- WHAT THE EXERCISE ASKS:
Look through the material beneath and copy each line with the word "agent".
INFORMATION SHOWN Block Start
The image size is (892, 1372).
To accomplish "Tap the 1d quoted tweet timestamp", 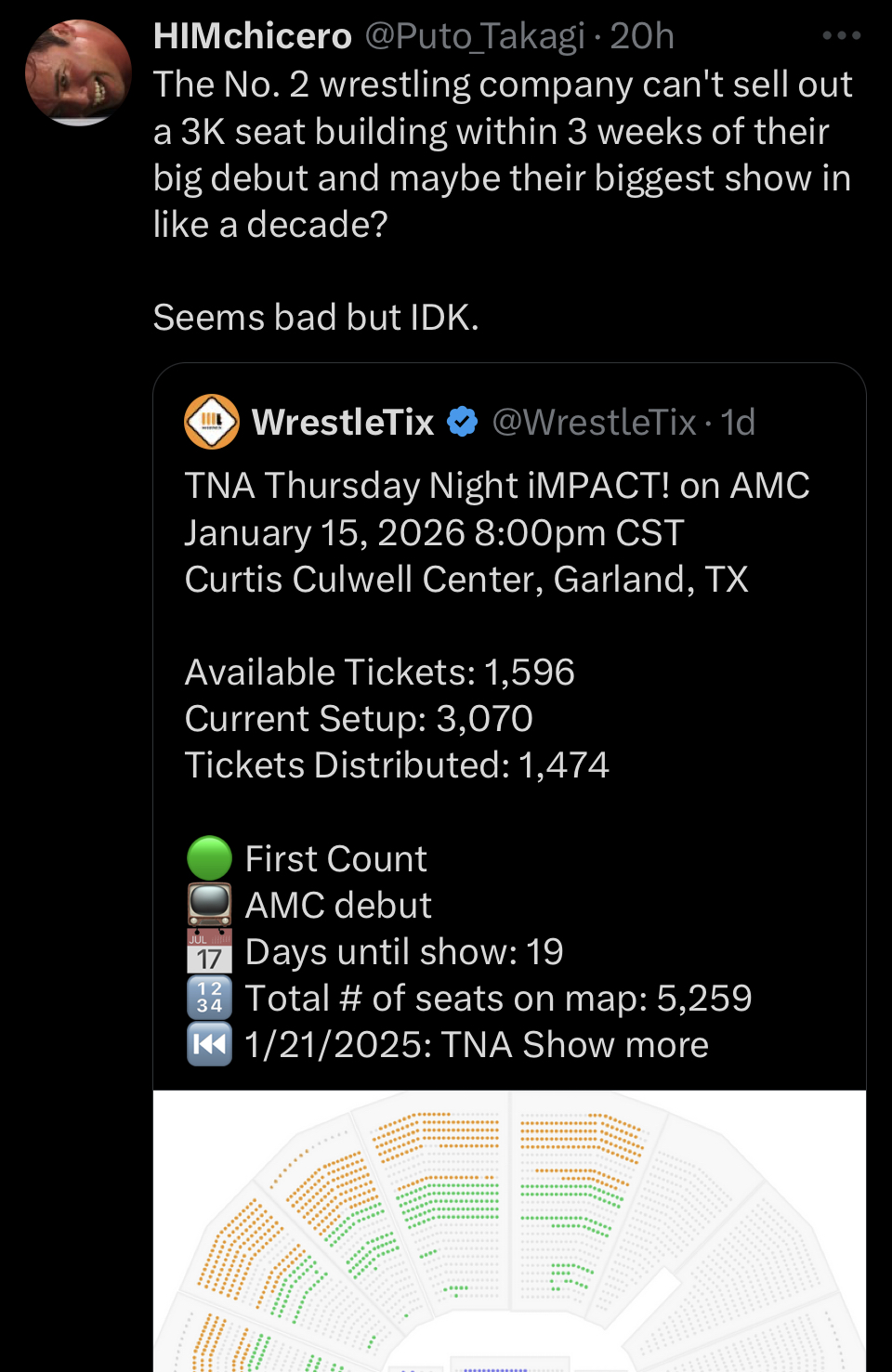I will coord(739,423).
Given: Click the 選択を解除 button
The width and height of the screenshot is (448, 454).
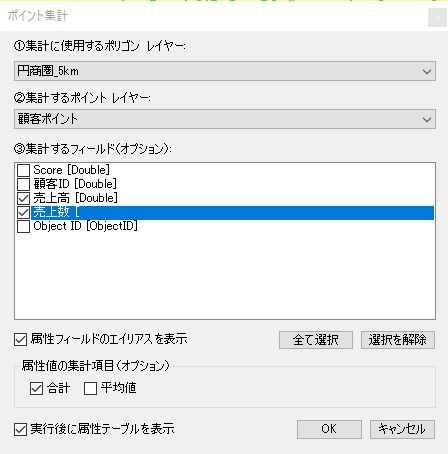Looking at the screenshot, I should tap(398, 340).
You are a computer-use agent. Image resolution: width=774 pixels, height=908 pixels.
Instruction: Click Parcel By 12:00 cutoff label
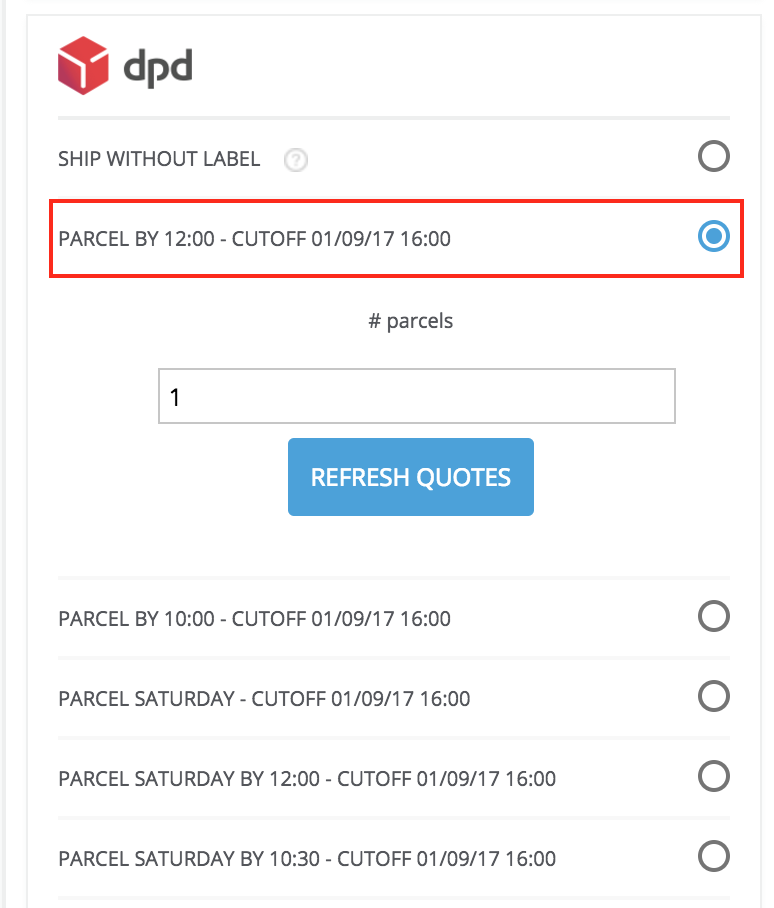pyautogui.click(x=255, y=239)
INFORMATION SHOWN Block End
INFORMATION SHOWN Block Start
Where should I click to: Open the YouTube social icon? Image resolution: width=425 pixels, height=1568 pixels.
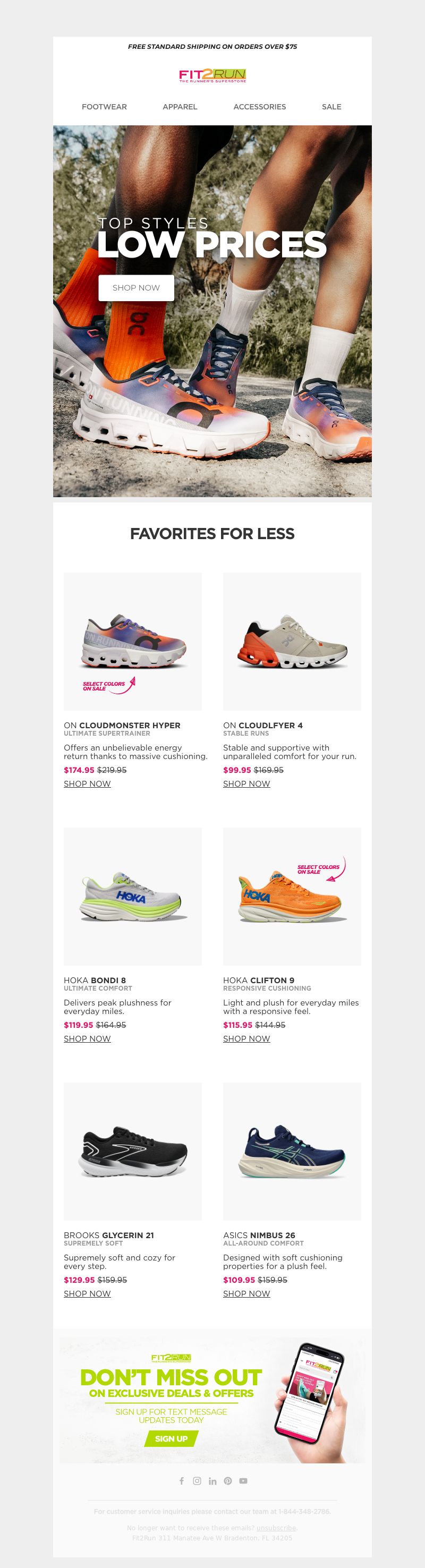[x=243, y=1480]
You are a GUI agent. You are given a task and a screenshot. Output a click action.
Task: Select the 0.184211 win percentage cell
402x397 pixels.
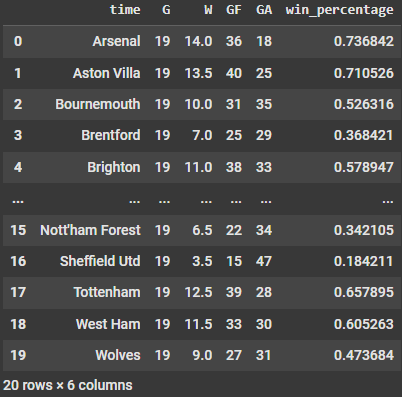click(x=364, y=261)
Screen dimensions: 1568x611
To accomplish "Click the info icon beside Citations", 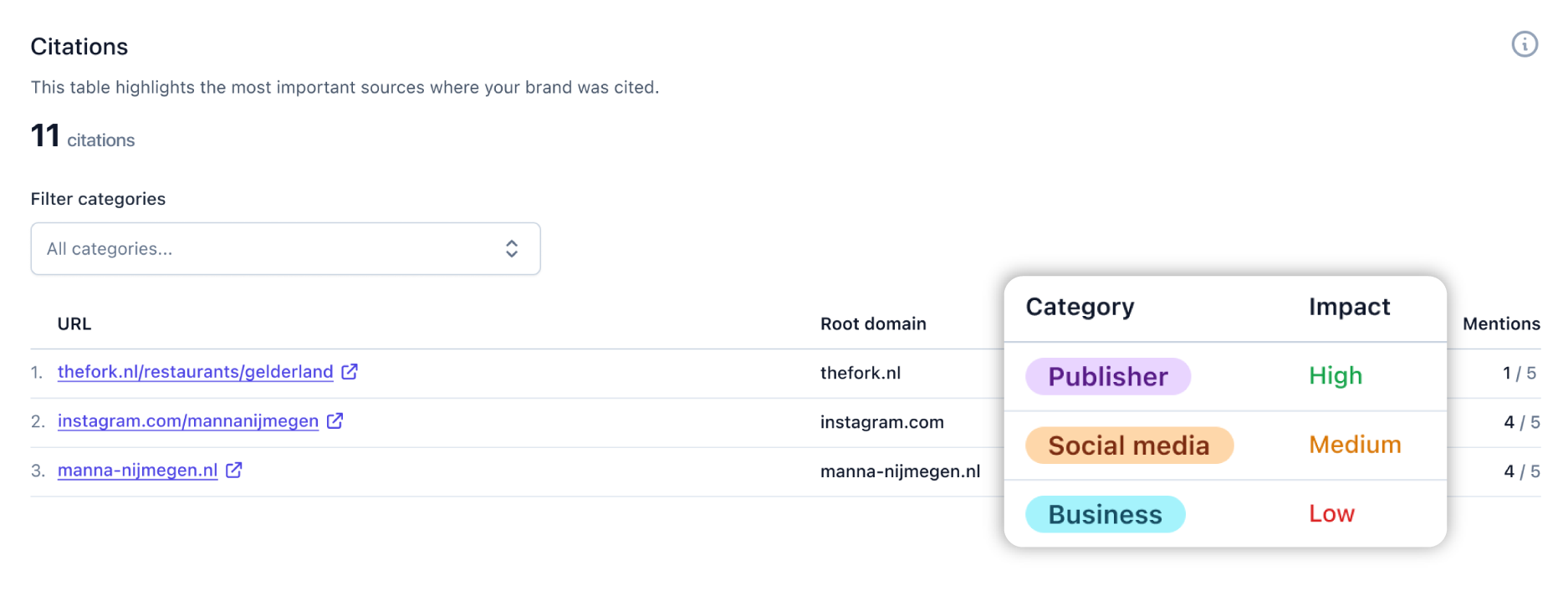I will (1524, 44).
INFORMATION SHOWN Block End
- TASK RESPONSE:
You are a computer-use agent. Image resolution: width=774 pixels, height=908 pixels.
You are a GUI agent. You are given a task and a screenshot. Output a click action.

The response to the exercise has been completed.